Best vasopressor for advanced vasodilatory shock: should vasopressin be part of the mix?

Abstract

Since the publication of the Surviving Sepsis Campaign guidelines, a number of additional and highly relevant studies have been published addressing the issue of vasopressor use during septic shock. While these new results are provocative, none of the studies are definitive. In sum, they suggest that maybe we should not be thinking of one vasopressor versus another in a winner-takes-all sense. Rather, we should be looking for the best balance of vasopressor agents and, further, the choice likely depends on clinical context. Clinical context may drive the choice of adrenergic agonist; for example, norepinephrine may be superior to dopamine when the potential for arrhythmias is of concern. Norepinephrine may be superior to epinephrine if elevated lactate associated with epinephrine use confounds the clinical picture.

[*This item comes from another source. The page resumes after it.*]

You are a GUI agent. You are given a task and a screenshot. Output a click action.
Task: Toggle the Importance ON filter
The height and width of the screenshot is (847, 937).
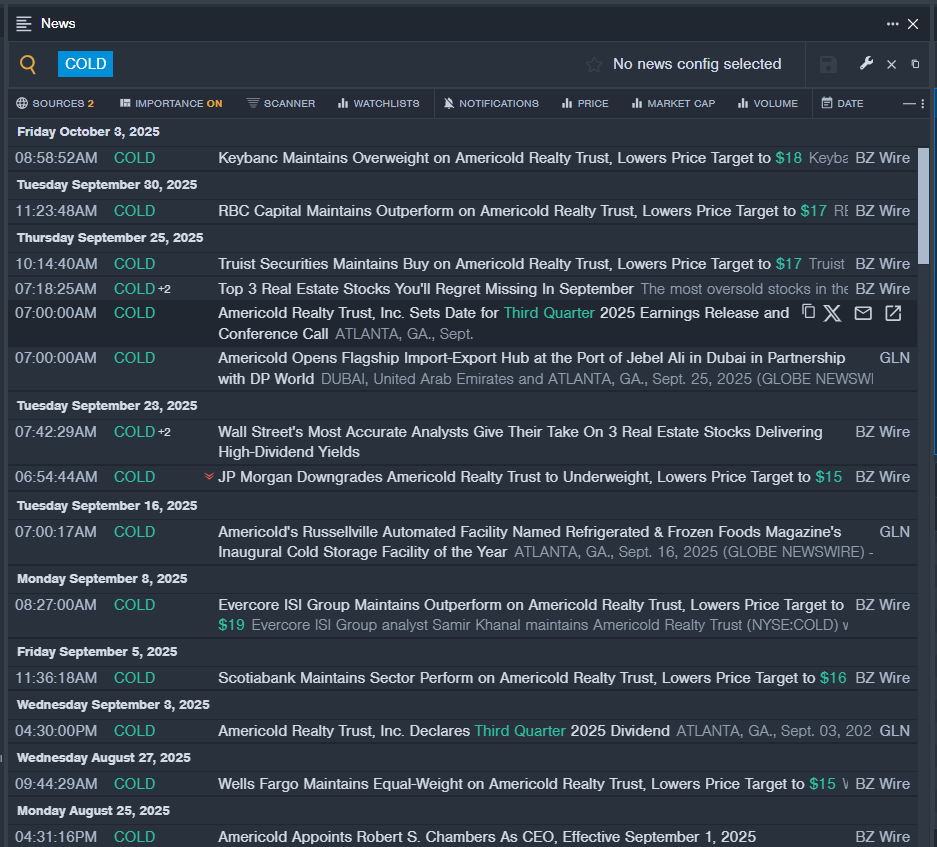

The Vasopressin and Septic Shock Trial (VASST) identified an effective dose of arginine vasopressin (AVP) when adrenergic agonist doses are low, but higher doses of AVP may be appropriate in the context of very high adrenergic agonist doses. The effect may be a direct beneficial AVP effect or indirect sparing of adrenergic agonist use. The choice to add AVP may also be influenced by the clinical context, including renal function or the concomitant use of corticosteroids. These interim conclusions, in truth, are hypotheses warranting randomized controlled trials adequately powered to test for survival differences in these severely ill patients.